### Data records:
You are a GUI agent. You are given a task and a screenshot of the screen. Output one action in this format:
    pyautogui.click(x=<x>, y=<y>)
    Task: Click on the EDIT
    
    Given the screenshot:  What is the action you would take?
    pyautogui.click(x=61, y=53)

### Written request:
Rewrite the items above, replacing "GUI agent" with "desktop assistant" and leaving everything else unchanged.

### Final result:
You are a desktop assistant. You are given a task and a screenshot of the screen. Output one action in this format:
    pyautogui.click(x=<x>, y=<y>)
    Task: Click on the EDIT
    
    Given the screenshot:  What is the action you would take?
    pyautogui.click(x=61, y=53)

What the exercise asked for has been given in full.